I was going to say something pithy about Derrida, but Heather looks genuinely upset now so I decide not to.
"Meditation isn't science," she says.
"That's the point," says Adam.
"For God's sake," she says, slightly breathlessly. "All that woolly, superstitious stuff ... No offense, but you just need words and logic to do science. I teach this evening class on the scientific method for adult returners and I always give them the example of the spiders' webs outside the room I teach in. Basically there's this long passageway outside the classroom with these orange lights attached to the wall. The lights are always on. In the evening you can see the spiders' webs stretched over the lights, and you can see all the crane flies and other night insects that get trapped in them. You could look at that and think: Aren't the spiders clever because they know to build webs where the other insects will fly because they're attracted to the light. Or you can go one step further and realize that you can only see the webs near the lights and that's why you have assumed
those are the only ones. A poet might stand there and dream about the cunningness of spiders. A scientist would record exactly how many webs there are, and where, and conclude that some of them are built over the lights just by chance."

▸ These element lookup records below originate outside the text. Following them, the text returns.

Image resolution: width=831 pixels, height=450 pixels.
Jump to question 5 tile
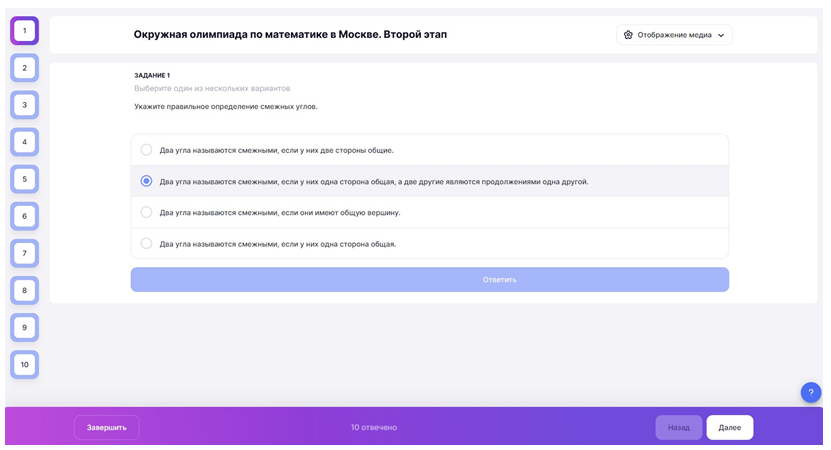click(25, 179)
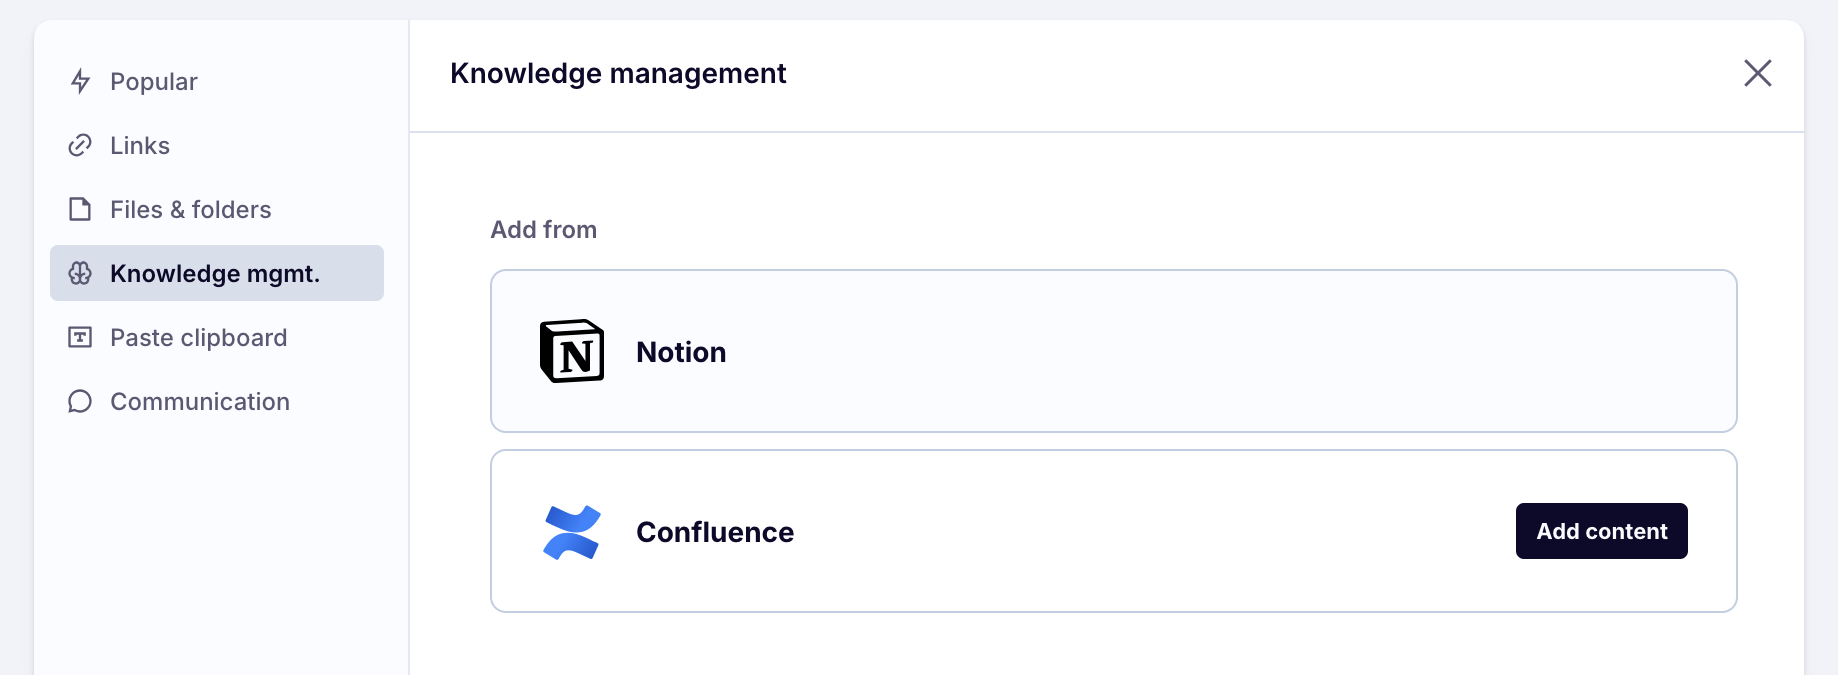Switch to the Links category
This screenshot has width=1838, height=675.
(x=140, y=145)
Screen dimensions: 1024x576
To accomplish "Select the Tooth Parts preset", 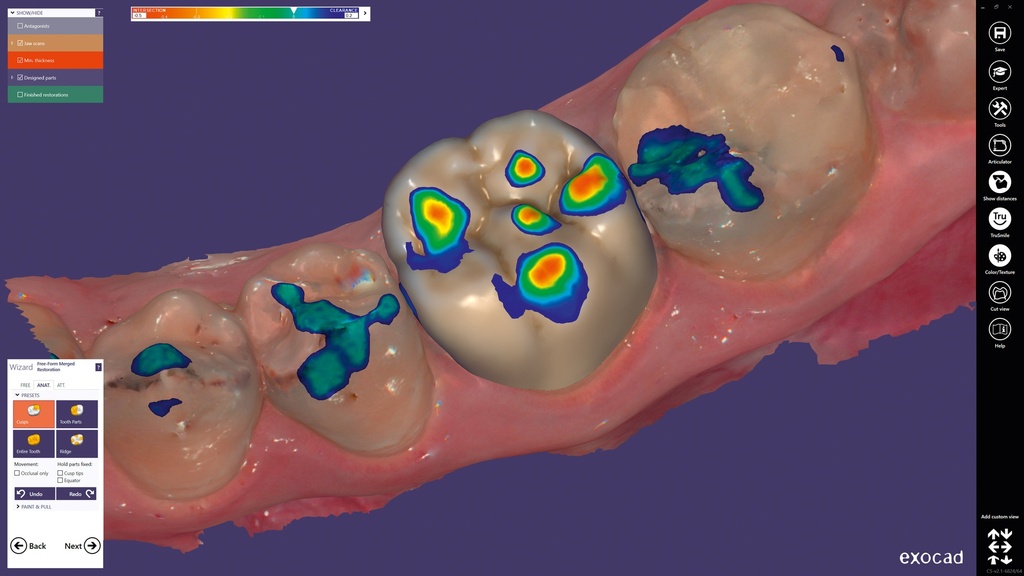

"But all of that just proves what I'm saying," Adam says. "I wouldn't conclude that the spiders intended to use the light to help trap the insects. I'd assume that I could never understand what the spiders were doing and why, because I'm not a spider."
"But scientists have to try to understand things. They have to ask why."
"Yes, but they'll never get a proper answer," Adam says.
"Anyway," I say, in a louder voice than I intended. "Er ... Anyway, I was just going to say that this stuff about science and language is really interesting in relation to something I read about the big bang. It's a bit complicated, but it shows that if you start with a few basic assumptions about the big bang, then logic takes you to a situation where we're either living in a multiverse, or a universe created by God. There's really no other option."
"My head's going to be wrecked by the end of tonight," says Heather.
"Just drink more wine," says Adam, smiling at her.
I've just finished the last piece of garlic bread and Heather and Adam have both put down their knives and forks. I pick up my bag and take out a packet of cigarettes.
"If you're into all this meditation, are you supposed to drink wine?" Heather asks.
"Oh, I do it very rarely," says Adam.
I don't know if he means meditation or drinking and although I expect Heather to ask him, she doesn't. Instead, she picks up a stray rocket leaf and puts it back in the salad bowl.
"Do you mind if I smoke?" I ask her.
"No, not at all. I'll open the back door though, if you don't mind."
She gets up to do that and Adam and I briefly start making movements towards clearing the table before she tells us not to fuss and just leave it all.